- Reign: 6th–7th century
- Predecessor: ?
- Successor: ?
- Born: 6th century Tula, Potonchán, or Peten
- Died: 7th century Uxmal
- Issue: founded Uxmal

= Ah Suytok Tutul Xiu =

Spiritual leader of the Maya Tutul Xiu people

Ah Suytok Tutul Xiu or Ah Zuytok Tutul Xiu was the spiritual leader of the Maya Tutul Xiu people. Founder of the city of Uxmal in the 7th century, he was from the Nonohual. Nonohual's location is unknown, but was probably in Peten, it also might have been another name for Potonchán in Tabasco or Tula. He was also known by his nickname coconut kaba or "Hun Uitzil Chac" ("the only mountain of Chaac").

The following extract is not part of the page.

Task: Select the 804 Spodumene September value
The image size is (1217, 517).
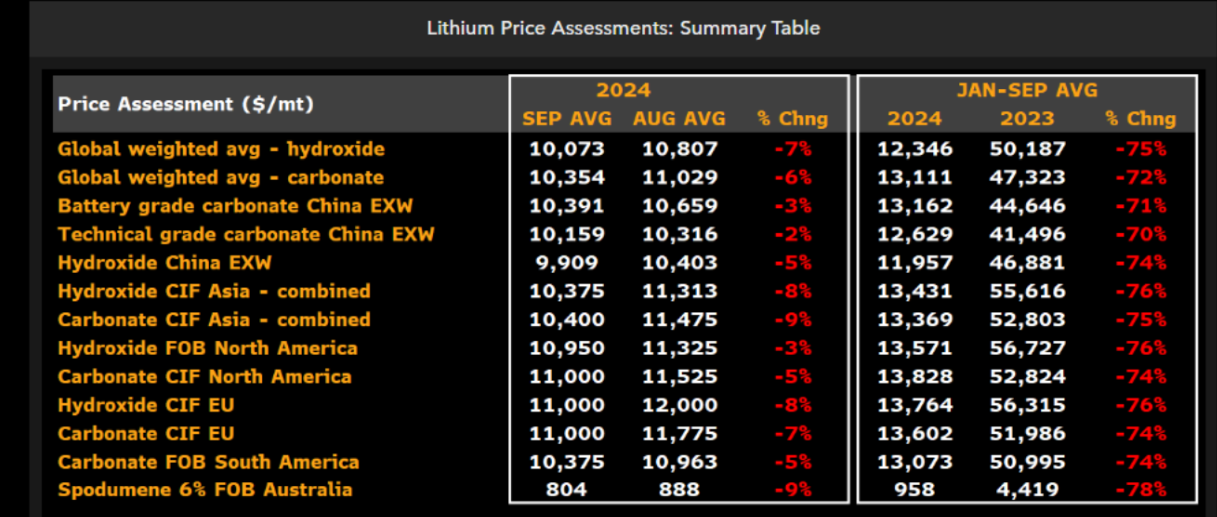Action: point(567,490)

The Chilam Balam of Tizimín, describes Zuytok Ah Tutul Xiu as the founder of the city of Uxmal in the Katun 10 Ahau (669). However, the Chilam Balam of Mani describes the same fact in the Katun 2 Ahau (620).

Three centuries later the priestly house of Tutul-Xiu of Uxmal was part of the League of Mayapan. This dynastic line of succession is believed to have begun around 435 AD. The eruption of a volcano in 430 AD may have disrupted the line of succession.